BEGIN
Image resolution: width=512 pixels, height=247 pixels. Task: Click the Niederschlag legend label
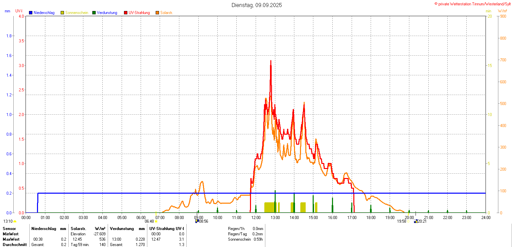[44, 13]
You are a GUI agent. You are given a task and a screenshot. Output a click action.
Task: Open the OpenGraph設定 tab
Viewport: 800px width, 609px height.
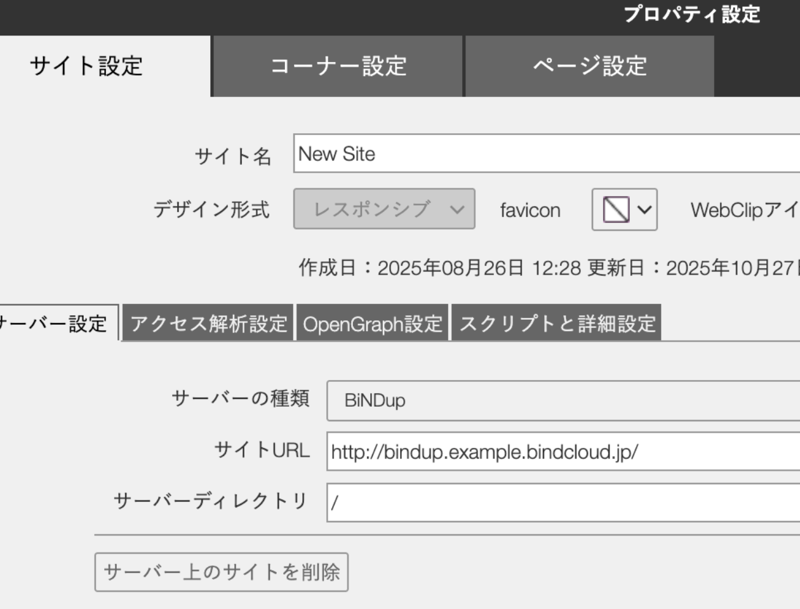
END
_Exercise goal_
Each line of the material is to be output exactly. Images are not part of the expected output.

_Result_
Image resolution: width=512 pixels, height=247 pixels. Task: Click the Niederschlag legend label
[44, 13]
You are a GUI agent. You are given a task and a screenshot. Output a click action.
Task: Open the OpenGraph設定 tab
Viewport: 800px width, 609px height.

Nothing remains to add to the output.